Item-finding records:
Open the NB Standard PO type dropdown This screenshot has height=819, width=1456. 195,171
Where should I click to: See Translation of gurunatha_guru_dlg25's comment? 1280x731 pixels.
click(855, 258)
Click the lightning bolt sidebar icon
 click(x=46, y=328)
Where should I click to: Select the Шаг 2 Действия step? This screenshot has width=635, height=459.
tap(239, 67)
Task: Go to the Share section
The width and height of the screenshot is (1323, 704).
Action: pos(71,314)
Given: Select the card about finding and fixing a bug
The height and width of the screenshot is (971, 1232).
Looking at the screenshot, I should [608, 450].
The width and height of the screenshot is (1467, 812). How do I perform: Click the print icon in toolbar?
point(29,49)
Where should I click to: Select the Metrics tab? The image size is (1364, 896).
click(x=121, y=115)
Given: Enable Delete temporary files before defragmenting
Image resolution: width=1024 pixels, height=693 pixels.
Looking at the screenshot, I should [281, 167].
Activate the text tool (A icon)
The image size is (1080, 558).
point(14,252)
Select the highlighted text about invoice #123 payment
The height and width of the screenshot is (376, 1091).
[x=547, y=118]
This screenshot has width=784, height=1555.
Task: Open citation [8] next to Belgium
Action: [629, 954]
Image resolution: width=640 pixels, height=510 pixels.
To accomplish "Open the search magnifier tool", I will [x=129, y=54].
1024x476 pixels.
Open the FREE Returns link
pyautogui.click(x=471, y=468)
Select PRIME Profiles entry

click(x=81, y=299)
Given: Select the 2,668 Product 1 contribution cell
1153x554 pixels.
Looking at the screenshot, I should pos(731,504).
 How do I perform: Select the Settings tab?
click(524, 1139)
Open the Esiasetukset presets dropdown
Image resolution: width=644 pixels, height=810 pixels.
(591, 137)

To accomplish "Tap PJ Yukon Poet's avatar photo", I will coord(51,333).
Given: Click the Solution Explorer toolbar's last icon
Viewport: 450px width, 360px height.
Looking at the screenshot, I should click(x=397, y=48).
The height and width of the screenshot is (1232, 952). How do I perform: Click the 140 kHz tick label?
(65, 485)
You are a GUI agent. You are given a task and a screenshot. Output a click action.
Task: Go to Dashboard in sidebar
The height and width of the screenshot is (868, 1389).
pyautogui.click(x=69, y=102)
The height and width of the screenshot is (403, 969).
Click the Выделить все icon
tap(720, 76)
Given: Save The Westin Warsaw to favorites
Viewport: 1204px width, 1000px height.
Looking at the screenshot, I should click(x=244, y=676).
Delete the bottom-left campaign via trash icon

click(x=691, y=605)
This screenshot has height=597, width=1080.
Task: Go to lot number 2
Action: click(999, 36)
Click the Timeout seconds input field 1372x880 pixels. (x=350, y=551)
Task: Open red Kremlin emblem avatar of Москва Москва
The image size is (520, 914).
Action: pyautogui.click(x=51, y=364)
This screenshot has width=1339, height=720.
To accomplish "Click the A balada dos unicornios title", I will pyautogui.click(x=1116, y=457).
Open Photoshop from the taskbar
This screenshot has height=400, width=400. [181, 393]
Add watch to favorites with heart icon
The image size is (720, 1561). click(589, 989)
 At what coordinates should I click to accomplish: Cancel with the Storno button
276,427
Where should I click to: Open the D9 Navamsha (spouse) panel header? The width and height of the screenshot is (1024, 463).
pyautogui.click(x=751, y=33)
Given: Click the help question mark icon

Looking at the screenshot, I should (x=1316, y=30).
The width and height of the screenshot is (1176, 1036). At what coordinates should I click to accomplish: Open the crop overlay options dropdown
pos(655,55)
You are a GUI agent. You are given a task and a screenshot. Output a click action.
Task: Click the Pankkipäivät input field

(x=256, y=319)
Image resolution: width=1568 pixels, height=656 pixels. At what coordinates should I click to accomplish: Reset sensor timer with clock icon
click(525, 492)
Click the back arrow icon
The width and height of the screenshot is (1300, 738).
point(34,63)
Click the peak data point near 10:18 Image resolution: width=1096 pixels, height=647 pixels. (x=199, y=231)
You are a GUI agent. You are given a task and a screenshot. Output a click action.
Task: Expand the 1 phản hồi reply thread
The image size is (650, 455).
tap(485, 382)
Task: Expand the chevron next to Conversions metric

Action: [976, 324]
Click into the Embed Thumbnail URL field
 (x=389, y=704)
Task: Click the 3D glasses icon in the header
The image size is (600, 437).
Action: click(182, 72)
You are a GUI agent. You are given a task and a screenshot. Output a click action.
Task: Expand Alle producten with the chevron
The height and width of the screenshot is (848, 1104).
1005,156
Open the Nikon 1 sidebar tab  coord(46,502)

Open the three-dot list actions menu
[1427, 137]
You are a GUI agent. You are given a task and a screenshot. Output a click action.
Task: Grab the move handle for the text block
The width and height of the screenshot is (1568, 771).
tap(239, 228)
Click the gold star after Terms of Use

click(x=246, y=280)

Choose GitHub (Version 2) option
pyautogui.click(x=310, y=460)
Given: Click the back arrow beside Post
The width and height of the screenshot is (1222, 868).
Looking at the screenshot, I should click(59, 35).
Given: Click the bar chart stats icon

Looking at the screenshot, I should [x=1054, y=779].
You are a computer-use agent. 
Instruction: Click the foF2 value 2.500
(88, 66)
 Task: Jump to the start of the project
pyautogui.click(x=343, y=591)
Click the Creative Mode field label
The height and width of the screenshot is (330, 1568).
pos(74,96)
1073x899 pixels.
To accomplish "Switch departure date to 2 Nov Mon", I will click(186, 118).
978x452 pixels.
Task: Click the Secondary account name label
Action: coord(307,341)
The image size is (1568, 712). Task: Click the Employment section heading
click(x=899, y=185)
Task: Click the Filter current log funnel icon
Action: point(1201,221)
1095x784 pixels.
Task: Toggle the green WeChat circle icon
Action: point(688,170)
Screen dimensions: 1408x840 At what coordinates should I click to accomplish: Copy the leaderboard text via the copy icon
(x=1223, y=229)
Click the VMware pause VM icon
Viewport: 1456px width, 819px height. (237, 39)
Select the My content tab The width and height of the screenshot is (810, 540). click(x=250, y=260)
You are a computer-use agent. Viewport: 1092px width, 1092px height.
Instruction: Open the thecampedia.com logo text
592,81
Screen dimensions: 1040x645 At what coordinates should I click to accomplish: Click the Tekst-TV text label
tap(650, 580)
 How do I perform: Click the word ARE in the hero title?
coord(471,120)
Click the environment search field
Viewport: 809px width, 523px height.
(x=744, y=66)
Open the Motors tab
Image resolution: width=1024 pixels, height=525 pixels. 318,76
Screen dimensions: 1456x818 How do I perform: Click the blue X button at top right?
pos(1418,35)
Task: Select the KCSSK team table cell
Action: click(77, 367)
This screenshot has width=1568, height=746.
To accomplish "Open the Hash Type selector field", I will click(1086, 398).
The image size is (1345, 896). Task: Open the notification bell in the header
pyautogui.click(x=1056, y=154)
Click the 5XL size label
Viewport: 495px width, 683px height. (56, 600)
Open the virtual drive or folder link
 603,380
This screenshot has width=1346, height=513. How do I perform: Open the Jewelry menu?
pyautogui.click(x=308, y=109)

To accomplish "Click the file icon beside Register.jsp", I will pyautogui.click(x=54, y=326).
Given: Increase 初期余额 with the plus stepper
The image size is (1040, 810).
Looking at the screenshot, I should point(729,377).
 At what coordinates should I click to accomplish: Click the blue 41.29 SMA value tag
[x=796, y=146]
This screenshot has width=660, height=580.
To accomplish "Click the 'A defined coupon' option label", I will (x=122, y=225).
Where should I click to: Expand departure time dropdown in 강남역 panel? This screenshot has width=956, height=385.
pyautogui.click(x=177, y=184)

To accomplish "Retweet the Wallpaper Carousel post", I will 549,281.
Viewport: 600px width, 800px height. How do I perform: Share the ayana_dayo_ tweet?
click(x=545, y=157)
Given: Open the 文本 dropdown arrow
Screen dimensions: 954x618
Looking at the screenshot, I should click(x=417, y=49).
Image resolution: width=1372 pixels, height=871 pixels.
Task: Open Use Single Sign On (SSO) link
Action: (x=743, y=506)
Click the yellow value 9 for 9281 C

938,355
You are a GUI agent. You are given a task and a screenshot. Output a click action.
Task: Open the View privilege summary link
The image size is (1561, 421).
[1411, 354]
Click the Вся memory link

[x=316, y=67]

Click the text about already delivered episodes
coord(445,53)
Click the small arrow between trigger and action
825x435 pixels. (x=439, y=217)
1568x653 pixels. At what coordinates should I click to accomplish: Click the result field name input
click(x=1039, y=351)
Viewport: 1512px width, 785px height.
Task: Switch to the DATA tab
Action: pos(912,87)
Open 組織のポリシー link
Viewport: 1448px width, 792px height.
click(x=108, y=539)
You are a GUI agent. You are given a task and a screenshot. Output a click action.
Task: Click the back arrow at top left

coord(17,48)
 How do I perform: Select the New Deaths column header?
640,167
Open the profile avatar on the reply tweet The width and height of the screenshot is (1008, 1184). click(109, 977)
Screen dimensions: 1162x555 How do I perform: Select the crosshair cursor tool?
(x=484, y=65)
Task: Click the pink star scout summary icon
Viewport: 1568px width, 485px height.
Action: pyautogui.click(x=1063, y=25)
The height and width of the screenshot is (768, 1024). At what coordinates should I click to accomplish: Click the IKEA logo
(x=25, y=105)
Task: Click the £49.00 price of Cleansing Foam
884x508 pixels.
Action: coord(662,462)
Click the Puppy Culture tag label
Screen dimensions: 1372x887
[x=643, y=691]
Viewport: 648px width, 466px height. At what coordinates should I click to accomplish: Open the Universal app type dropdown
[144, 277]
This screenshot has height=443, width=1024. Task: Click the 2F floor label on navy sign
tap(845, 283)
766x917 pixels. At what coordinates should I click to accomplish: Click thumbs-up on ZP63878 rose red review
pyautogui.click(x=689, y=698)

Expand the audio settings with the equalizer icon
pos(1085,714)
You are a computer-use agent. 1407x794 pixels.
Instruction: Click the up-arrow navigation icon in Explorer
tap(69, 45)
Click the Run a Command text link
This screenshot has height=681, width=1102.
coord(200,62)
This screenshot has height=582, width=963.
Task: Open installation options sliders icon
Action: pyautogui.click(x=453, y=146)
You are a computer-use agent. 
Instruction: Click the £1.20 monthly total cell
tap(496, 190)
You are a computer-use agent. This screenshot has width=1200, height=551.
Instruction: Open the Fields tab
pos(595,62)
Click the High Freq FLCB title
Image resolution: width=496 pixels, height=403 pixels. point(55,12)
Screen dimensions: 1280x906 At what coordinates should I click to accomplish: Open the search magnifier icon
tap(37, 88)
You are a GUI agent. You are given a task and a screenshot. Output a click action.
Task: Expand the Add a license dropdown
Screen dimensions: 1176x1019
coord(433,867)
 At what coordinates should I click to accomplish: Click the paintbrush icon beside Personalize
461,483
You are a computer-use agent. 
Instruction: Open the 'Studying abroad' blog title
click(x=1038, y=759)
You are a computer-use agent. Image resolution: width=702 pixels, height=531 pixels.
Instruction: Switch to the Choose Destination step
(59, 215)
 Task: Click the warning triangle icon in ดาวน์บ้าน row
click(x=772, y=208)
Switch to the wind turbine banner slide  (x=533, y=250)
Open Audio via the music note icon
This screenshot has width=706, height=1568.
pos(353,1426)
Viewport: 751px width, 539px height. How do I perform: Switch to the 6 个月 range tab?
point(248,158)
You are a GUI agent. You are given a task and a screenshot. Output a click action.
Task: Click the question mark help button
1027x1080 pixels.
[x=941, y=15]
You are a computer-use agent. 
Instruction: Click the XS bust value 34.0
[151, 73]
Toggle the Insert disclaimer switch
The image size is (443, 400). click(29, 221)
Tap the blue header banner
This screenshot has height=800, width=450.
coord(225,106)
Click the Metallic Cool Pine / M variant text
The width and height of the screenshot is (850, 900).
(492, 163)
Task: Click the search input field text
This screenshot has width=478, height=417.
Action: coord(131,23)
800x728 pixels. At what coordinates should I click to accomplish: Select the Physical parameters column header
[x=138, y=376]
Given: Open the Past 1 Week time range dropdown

Requirements: Repeat the entries above word for word, from the line containing "Given: Save The Westin Warsaw to favorites" through the line containing "pos(655,55)", both of those lines included.

The output:
Given: Save The Westin Warsaw to favorites
Viewport: 1204px width, 1000px height.
Looking at the screenshot, I should click(x=244, y=676).
Delete the bottom-left campaign via trash icon

click(x=691, y=605)
This screenshot has height=597, width=1080.
Task: Go to lot number 2
Action: click(999, 36)
Click the Timeout seconds input field 1372x880 pixels. (x=350, y=551)
Task: Open red Kremlin emblem avatar of Москва Москва
The image size is (520, 914).
Action: pyautogui.click(x=51, y=364)
This screenshot has width=1339, height=720.
To accomplish "Click the A balada dos unicornios title", I will pyautogui.click(x=1116, y=457).
Open Photoshop from the taskbar
This screenshot has height=400, width=400. [181, 393]
Add watch to favorites with heart icon
The image size is (720, 1561). click(589, 989)
 At what coordinates should I click to accomplish: Cancel with the Storno button
276,427
Where should I click to: Open the D9 Navamsha (spouse) panel header? The width and height of the screenshot is (1024, 463).
pyautogui.click(x=751, y=33)
Given: Click the help question mark icon

Looking at the screenshot, I should (x=1316, y=30).
The width and height of the screenshot is (1176, 1036). At what coordinates should I click to accomplish: Open the crop overlay options dropdown
pos(655,55)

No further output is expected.